STATED EXERCISE A
Copy the stretch of the listing from the line containing "will (166, 111)." through the line containing "will (x=322, y=154).", word for word.

The Government respectfully submits that the Court should require the defense to proffer a non-hearsay basis for each portion of the aforementioned notes that they intend to offer at trial. The defendant has objected to the Government’s admission of certain notes taken by FBI officials following the defendant’s September 19, 2016 meeting with the FBI General Counsel, and the Government has explained in detail its bases for admitting such notes. Accordingly, the defendant should similarly proffer a legal basis to admit the notes he seeks to offer at trial. Fed. R. Evid. 801(c).

1. The notes of the March 6, 2017 briefing do not appear on the defendant’s Exhibit List, but the Government understands from its recent communications with counsel that they may intend to offer the notes at trial.

As I noted here, attempting to introduce the notes achieves some tactical purpose for Sussmann: presumably, the rules Judge Christopher Cooper adopted in his motions in limine order will apply to these two potential exhibits. So putting these exhibits out there provide a way to hem Durham in on that front.

But they may be more central to Sussmann’s defense. Sussmann may be preparing these exhibits (and one or more witnesses to introduce them) to prove that his alleged lie was not material.

We know a bit about the meeting in question and the potential note-takers.

The DOJ IG Report on Carter Page explains that, after Dana Boente became acting Attorney General after Sally Yates’ firing, he asked for regular briefings because he believed that, “the investigation had not been moving with a sense of urgency,” and that, “it was extraordinarily important to the Department and its reputation that the allegations of Russian interference in the 2016 U.S. elections were investigated.” DOJ IG may have muddled the scope of these meetings (as they did the scope of Bruce Ohr’s actions), because Boente was obviously talking about all the Russian interference allegations, and Alfa Bank was, as far as we know, always separate from Crossfire Hurricane (and in any case never became part of the Mueller investigation).

On January 30, 2017, Boente became the Acting Attorney General after Yates was removed, and ten days later became the Acting DAG after Jefferson Sessions was confirmed and sworn in as Attorney General. Boente simultaneously served as the Acting Attorney General on the FBI’s Russia related investigations after Sessions recused himself from overseeing matters “arising from the campaigns for President of the United States.” Boente told the OIG that after reading the January 2017 Intelligence Community Assessment (ICA) report on Russia’s election influence efforts (described in Chapter Six), he requested a briefing on Crossfire Hurricane. That briefing took place on February 16, and Boente said that he sought regular briefings on the case thereafter because he believed that it was extraordinarily important to the Department and its reputation that the allegations of Russian interference in the 2016 U.S. elections were investigated. Boente told us that he also was concerned that the investigation lacked cohesion because the individual Crossfire Hurricane cases had been assigned to multiple field offices. In addition, he said that he had the impression that the investigation had not been moving with a sense of urgency-an impression that was based, at least in part, on “not a lot” of criminal legal process being used. To gain more visibility into Crossfire Hurricane, improve coordination, and speed up the investigation, Boente directed ODAG staff to attend weekly or bi-weekly meetings with NSD for Crossfire Hurricane case updates.

Word and element locating data
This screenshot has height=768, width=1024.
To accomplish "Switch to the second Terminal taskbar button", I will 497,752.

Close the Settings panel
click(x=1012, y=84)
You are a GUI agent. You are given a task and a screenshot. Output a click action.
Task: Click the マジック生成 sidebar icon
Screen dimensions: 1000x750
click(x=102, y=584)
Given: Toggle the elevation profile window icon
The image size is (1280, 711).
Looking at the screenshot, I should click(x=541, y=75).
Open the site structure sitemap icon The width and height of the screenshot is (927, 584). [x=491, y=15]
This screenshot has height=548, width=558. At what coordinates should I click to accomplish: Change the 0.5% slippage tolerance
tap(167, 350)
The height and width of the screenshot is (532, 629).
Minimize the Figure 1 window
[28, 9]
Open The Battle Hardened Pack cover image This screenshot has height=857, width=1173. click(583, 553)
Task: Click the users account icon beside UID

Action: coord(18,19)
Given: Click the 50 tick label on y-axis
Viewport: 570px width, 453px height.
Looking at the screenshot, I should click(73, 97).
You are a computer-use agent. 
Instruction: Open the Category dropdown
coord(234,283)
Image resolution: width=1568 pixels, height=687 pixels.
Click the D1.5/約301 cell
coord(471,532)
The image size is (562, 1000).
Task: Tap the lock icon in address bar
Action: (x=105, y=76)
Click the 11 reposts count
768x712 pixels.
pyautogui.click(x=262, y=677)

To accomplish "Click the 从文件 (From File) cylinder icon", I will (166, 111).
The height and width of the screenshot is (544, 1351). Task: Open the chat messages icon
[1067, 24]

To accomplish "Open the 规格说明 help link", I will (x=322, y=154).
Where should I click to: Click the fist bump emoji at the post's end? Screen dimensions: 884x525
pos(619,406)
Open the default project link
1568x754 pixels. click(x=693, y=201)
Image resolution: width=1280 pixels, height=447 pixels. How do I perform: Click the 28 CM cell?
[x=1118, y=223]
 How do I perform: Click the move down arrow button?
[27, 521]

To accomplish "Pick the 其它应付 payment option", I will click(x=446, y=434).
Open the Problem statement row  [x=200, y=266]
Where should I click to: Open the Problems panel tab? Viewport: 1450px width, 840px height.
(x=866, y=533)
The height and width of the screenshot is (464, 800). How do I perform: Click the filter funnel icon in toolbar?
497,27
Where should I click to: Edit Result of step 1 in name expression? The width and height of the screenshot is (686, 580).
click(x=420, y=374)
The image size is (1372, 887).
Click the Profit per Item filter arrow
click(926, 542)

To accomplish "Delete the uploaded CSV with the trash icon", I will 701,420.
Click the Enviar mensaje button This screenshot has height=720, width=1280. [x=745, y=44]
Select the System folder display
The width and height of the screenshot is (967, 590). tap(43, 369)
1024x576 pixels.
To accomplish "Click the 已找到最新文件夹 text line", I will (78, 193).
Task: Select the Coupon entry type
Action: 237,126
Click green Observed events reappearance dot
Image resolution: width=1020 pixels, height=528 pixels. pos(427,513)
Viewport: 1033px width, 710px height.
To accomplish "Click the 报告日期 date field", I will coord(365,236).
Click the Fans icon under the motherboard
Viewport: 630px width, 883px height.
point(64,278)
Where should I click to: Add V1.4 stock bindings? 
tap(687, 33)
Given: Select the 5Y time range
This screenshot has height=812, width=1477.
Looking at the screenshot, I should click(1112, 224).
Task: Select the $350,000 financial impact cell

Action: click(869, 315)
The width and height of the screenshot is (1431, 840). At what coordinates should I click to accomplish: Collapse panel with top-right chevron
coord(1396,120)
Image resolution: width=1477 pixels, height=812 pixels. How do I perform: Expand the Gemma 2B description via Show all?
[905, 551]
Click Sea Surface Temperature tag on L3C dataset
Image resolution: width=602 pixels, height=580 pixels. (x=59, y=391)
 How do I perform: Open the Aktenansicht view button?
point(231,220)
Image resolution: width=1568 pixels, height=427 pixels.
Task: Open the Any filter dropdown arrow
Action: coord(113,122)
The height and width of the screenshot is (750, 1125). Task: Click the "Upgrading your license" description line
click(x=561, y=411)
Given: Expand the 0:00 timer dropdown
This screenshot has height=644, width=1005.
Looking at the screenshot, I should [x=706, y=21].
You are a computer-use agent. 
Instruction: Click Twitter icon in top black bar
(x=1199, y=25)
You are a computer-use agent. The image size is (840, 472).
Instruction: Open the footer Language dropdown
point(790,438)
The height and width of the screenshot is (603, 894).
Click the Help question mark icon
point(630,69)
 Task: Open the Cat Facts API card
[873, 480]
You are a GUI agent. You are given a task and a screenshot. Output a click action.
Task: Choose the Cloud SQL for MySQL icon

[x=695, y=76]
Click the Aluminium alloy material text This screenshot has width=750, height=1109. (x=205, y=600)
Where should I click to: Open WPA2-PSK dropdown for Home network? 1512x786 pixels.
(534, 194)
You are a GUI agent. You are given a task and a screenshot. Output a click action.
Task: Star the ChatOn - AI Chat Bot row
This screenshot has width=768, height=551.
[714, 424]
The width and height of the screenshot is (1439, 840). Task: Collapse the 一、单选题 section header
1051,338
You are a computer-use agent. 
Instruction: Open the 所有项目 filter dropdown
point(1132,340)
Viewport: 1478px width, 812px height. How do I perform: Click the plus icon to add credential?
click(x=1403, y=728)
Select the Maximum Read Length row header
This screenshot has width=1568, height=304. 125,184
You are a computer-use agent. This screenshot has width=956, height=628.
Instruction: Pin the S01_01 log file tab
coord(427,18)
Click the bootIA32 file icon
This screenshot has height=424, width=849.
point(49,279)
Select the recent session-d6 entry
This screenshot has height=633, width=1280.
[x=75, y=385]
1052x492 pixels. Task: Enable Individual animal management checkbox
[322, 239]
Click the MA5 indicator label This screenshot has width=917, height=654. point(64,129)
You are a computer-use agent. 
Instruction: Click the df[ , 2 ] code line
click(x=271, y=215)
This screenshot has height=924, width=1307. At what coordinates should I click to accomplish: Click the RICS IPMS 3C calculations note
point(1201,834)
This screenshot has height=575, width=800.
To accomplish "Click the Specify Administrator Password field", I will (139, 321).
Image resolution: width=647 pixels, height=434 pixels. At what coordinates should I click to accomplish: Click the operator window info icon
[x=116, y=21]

STATED EXERCISE B
In the passage on the Sussmann notes, on what date did Boente's requested briefing on Crossfire Hurricane take place?

FULL ANSWER A
To accomplish "Click the 从文件 (From File) cylinder icon", I will (166, 111).
The height and width of the screenshot is (544, 1351). Task: Open the chat messages icon
[1067, 24]

To accomplish "Open the 规格说明 help link", I will (x=322, y=154).

FULL ANSWER B
February 16